*** Opening of Extracted records ***

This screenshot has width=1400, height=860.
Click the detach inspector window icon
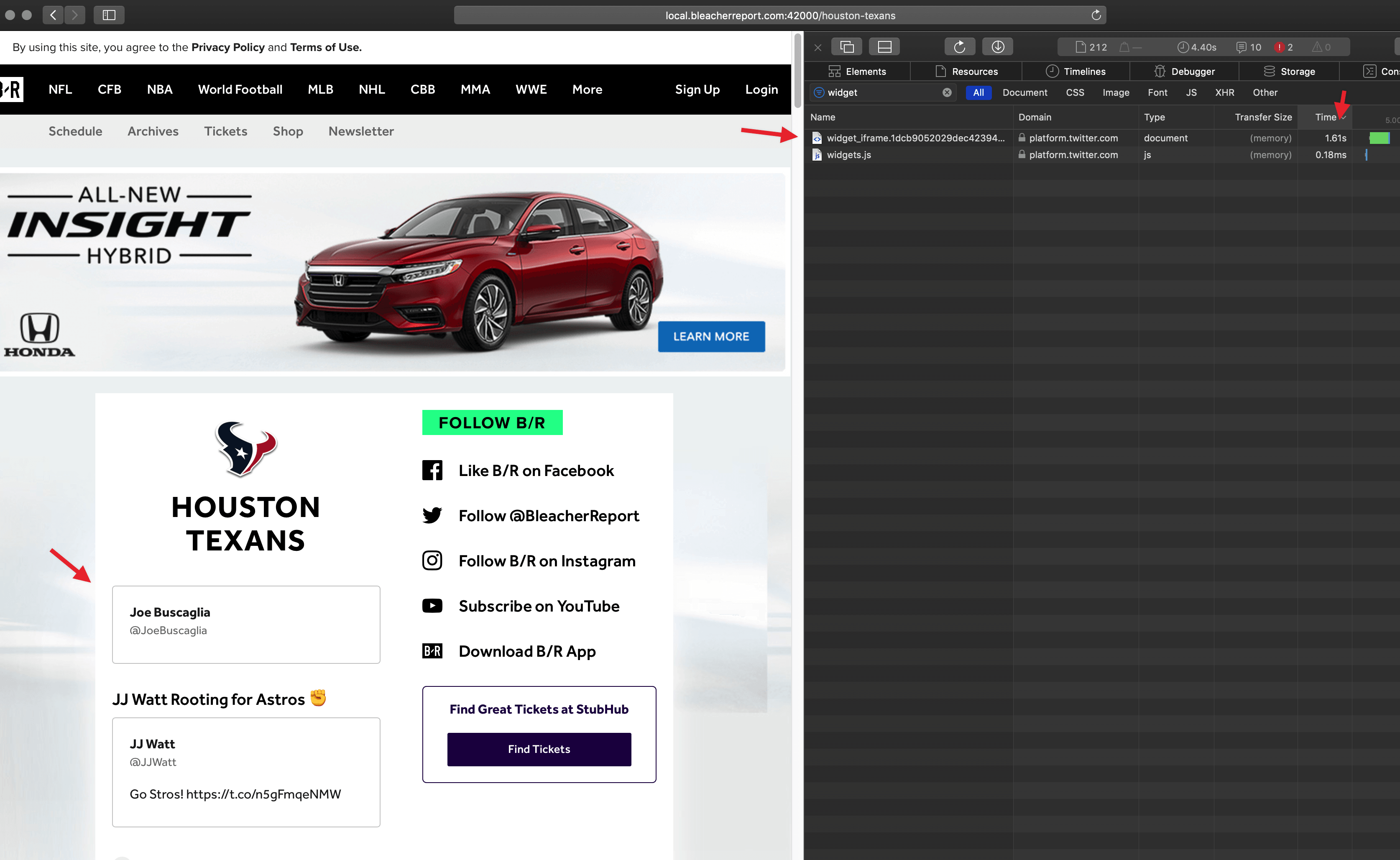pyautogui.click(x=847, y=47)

*** Close of Extracted records ***
*** Opening of Extracted records ***

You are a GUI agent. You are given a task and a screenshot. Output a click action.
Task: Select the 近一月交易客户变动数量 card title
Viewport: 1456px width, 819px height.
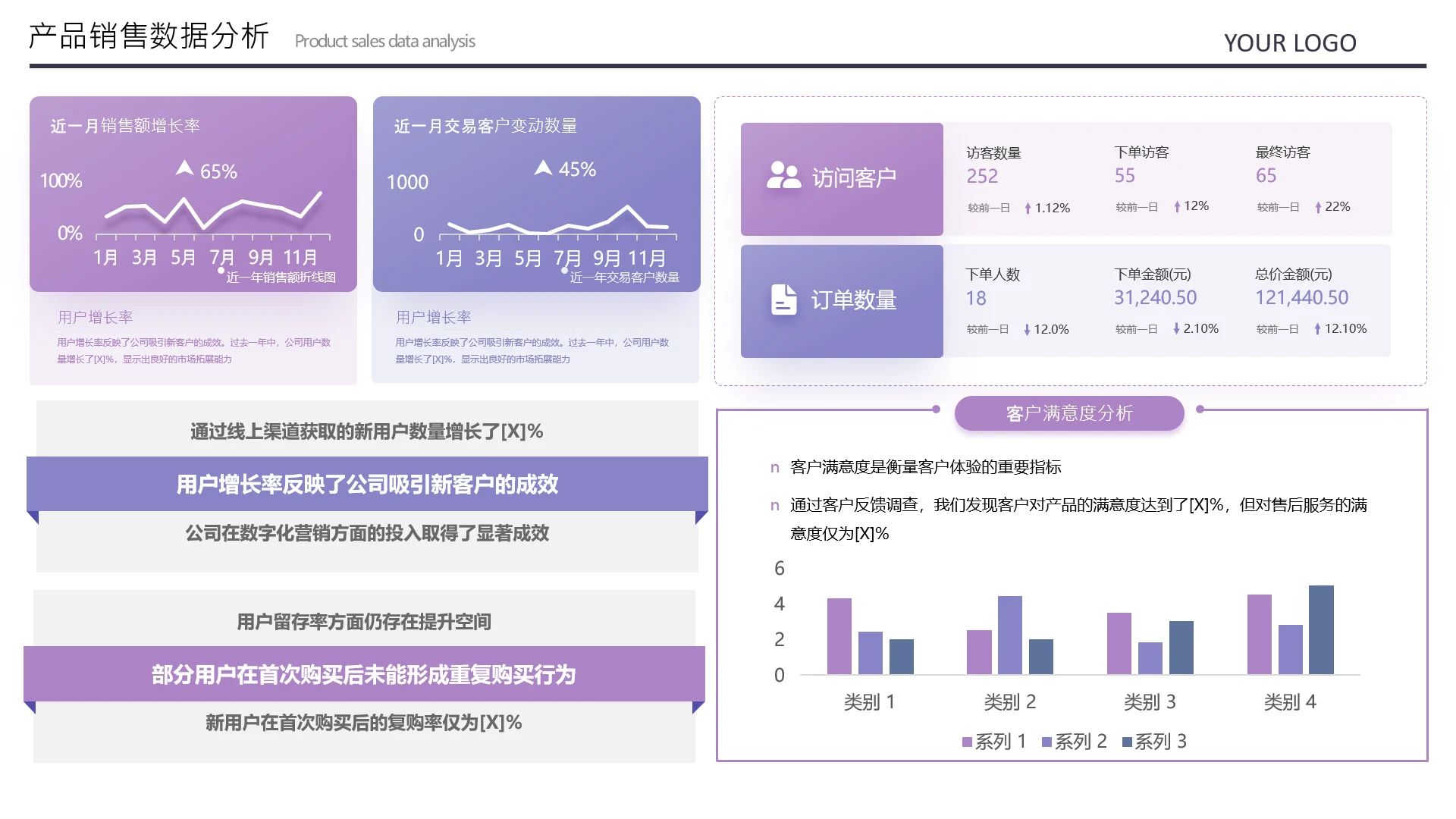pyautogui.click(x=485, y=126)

*** Close of Extracted records ***

▶ **What the task requires**: If a line in the records contains the string "screenshot", copy it out.

▶ **Answer area**:
This screenshot has width=1400, height=860.
You are a GUI agent. You are given a task and a screenshot. Output a click action.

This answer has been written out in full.